Janu menggerakan dirinya secara perlahan, tidak mau terlalu semangat karena Karleesha tak suka dengan ritme buru-buru selama bercinta di kehamilan ini. Perempuan itu mengatakan bahwa ritme perlahan seperti ini mampu membuatnya lebih rileks, sekaligus mampu merasakan dengan detail penyatuan tubuh mereka.

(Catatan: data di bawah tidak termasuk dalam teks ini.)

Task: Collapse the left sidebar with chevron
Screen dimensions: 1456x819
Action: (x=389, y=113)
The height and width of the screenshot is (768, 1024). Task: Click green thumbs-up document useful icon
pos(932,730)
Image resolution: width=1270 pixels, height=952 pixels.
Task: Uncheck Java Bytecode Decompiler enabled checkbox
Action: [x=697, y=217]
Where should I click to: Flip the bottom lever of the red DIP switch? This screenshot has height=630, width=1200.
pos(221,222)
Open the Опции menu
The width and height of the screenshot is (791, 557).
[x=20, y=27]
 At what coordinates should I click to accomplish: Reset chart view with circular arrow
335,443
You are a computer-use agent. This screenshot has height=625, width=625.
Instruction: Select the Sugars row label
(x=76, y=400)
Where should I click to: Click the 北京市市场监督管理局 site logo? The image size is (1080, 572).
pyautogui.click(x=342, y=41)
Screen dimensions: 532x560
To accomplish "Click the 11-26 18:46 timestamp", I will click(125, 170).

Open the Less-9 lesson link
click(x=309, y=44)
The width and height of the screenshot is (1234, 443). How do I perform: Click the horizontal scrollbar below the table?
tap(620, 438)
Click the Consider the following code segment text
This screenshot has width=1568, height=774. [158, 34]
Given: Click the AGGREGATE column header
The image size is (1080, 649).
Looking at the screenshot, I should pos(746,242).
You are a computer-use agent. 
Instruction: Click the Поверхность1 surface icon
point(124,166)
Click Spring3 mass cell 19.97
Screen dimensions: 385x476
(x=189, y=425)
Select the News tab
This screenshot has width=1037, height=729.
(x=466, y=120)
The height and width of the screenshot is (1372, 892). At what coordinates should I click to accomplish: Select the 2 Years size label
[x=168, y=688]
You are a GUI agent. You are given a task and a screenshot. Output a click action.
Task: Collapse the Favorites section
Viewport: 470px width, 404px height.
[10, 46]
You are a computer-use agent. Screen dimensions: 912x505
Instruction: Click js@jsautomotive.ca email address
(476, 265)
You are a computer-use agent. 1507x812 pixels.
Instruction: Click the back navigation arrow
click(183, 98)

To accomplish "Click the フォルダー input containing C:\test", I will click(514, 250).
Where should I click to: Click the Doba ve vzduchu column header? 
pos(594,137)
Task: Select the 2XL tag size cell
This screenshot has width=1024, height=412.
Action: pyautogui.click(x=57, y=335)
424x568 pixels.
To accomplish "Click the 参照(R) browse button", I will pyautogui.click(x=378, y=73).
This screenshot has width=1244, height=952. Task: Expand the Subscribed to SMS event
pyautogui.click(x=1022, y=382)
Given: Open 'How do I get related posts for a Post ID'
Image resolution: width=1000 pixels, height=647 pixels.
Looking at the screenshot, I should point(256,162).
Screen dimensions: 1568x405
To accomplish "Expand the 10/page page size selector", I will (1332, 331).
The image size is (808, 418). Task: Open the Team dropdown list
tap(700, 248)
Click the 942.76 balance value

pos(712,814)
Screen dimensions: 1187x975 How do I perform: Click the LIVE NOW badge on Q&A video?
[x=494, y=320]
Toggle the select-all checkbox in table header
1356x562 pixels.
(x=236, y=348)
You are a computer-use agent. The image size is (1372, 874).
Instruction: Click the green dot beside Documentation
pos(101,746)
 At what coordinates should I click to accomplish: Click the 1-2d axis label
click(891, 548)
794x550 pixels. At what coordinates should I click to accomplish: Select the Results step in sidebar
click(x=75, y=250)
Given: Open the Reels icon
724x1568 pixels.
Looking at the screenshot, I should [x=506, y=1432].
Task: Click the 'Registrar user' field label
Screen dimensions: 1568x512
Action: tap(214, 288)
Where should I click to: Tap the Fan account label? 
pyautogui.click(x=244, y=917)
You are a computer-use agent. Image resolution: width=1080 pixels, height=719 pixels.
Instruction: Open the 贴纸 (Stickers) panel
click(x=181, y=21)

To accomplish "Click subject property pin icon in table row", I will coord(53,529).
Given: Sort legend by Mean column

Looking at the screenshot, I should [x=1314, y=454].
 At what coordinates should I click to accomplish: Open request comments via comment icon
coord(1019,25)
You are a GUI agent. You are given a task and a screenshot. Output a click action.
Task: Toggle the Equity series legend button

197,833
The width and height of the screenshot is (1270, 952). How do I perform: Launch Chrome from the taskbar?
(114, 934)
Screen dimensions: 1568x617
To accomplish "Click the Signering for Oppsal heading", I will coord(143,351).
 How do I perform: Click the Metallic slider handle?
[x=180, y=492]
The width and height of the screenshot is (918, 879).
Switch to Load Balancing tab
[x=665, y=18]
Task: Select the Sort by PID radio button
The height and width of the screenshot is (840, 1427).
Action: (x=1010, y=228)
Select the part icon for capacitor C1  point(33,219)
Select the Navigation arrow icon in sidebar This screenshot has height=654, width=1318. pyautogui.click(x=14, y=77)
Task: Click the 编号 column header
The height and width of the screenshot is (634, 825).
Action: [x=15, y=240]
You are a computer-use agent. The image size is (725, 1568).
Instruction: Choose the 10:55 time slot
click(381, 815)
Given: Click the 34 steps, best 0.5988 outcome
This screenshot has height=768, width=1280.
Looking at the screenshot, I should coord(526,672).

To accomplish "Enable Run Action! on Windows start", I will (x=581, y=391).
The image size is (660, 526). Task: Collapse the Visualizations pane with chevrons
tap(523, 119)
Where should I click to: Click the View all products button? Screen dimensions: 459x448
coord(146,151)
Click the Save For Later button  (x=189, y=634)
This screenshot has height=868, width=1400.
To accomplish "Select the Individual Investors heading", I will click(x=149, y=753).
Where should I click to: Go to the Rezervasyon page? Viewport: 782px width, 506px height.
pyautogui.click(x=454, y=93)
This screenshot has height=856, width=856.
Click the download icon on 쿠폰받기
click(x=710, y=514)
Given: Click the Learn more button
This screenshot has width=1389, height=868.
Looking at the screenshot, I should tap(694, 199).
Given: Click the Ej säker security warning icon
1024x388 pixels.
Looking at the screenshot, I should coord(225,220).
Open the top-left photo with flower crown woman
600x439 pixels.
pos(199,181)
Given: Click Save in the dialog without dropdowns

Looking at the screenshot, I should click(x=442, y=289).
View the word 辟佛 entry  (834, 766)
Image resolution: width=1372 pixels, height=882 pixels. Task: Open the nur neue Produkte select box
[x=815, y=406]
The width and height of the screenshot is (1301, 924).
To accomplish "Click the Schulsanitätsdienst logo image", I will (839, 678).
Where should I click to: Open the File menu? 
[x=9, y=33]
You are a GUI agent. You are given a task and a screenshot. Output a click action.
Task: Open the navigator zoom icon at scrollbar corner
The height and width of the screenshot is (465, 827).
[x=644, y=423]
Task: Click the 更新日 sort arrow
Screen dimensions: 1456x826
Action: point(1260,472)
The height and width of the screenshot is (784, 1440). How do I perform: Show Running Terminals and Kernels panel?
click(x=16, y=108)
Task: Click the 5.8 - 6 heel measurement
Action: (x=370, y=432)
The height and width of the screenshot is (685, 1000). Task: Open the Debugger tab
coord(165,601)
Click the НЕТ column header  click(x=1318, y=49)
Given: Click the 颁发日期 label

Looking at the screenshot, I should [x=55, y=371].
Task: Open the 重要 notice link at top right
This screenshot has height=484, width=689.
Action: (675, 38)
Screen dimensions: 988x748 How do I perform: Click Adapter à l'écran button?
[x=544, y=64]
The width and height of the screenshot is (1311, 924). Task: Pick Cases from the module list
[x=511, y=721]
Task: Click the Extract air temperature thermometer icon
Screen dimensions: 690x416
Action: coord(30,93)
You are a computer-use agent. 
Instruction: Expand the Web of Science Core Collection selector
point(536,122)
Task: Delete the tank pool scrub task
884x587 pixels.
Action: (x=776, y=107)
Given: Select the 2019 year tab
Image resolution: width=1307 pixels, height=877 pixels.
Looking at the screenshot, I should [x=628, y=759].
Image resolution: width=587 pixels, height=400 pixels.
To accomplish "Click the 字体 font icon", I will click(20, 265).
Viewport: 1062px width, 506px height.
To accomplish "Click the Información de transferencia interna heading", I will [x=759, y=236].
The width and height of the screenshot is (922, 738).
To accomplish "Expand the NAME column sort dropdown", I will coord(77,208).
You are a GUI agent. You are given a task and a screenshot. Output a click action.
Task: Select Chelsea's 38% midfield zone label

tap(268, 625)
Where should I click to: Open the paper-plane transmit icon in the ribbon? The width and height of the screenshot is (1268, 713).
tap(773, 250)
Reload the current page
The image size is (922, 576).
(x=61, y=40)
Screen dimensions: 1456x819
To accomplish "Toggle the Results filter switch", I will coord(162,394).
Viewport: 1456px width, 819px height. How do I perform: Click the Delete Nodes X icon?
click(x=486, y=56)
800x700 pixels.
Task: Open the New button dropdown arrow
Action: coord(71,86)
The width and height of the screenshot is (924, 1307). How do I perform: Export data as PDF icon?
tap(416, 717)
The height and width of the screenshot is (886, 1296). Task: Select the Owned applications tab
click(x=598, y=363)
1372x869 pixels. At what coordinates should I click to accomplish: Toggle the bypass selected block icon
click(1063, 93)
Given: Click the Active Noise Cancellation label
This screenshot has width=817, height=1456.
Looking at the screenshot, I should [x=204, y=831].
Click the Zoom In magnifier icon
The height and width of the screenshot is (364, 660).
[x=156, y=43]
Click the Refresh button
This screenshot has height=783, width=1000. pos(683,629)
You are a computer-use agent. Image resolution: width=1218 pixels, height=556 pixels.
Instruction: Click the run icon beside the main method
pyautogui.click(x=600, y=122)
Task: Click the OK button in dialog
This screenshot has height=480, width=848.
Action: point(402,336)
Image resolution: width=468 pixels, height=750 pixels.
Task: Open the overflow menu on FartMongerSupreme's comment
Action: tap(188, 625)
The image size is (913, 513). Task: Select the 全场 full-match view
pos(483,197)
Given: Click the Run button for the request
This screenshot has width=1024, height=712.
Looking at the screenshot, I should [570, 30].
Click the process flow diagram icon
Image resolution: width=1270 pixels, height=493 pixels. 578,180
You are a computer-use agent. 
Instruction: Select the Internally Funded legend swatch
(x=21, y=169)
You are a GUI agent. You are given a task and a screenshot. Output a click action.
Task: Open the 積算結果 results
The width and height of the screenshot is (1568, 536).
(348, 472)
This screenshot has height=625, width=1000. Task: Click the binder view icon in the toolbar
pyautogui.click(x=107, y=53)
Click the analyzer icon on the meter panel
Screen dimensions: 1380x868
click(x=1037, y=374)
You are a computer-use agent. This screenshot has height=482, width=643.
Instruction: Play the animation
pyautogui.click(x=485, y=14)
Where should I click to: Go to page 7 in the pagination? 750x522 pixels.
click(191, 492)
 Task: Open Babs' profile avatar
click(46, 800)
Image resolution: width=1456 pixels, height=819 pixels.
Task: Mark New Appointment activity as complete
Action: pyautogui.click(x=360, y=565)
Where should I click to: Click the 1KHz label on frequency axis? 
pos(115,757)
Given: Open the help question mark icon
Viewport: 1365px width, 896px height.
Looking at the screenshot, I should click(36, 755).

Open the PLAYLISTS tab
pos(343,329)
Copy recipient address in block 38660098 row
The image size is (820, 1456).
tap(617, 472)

Desahan yang keluar dari mulut Karleesha memberi asupan kebanggaan pada diri Janu. Apalagi ketika napas Karleesha semakin terengah dan mendapatkan pelepasan pertamanya. Janu suka kepanikan Karleesha datang ketika merasa tak sanggup mempertahankan keanggunannya saat mendapatkan pelepasan. Janu juga menyukai Karleesha yang meminta dipeluk kuat ketika pria itu bergerak semakin liar menuju klimaks mereka.

“Januar ... uhm!”

Jam delapan pagi, dan dengan gilanya mereka menghabiskan tenaga bahkan sebelum mengonsumsi sarapan. Tubuh mereka berkeringat, dengan pakaian yang tak sepenuhnya terlepas semua. Janu mengusap keringat Karleesha, mengecup pipi dan kening perempuan yang masih mengatur napasnya untuk kembali normal.

I don't believe it, aku seperti mengambil keuntungan dari kamu setiap saatnya, tanpa mau bertanggung jawab. Kamu tahu itu?” ucap Janu.

“Nggak, Nu. Aku tahu kamu pria yang baik. Aku yang mau, bukan kamu yang sengaja mengambil kesempatan.”

Janu menghidu aroma tubuh Karleesha. Pelukannya mengerat ketika mengatakan, “Menikah denganku, Arl.”

Janu bisa merasakan tubuh Karleesha menegang. Namun, tidak berapa lama perempuan itu kembali tenang.

“Hei, hei. It's okay. Aku nggak sedang meminta tanggung jawab kamu. Ini hanya ... about my virginity. Don't think about it too much.

“Ini bukan soal keperawanan kamu aja, Arl. I want you, I want ‘them’ in my life.”

“Kamu tetap ayah mereka, Nu. Nggak ada yang akan menggantikan kamu. Tenang, oke?”

Selain karena Janu tahu rasanya melepaskan virginitas tanpa mampu memiliki tidaklah menyenangkan, dia juga tidak bisa membayangkan anak-anaknya memanggil pria lain sebagai ‘papa’ atau ‘daddy’ atau apa pun itu ketika nantinya Karleesha memutuskan menerima pria lain dalam hidupnya. Janu tidak ingin kehilangan lagi. Setidaknya kali ini ada alasan kuat yang Janu punya untuk mempertahankan Karleesha, anak-anak mereka.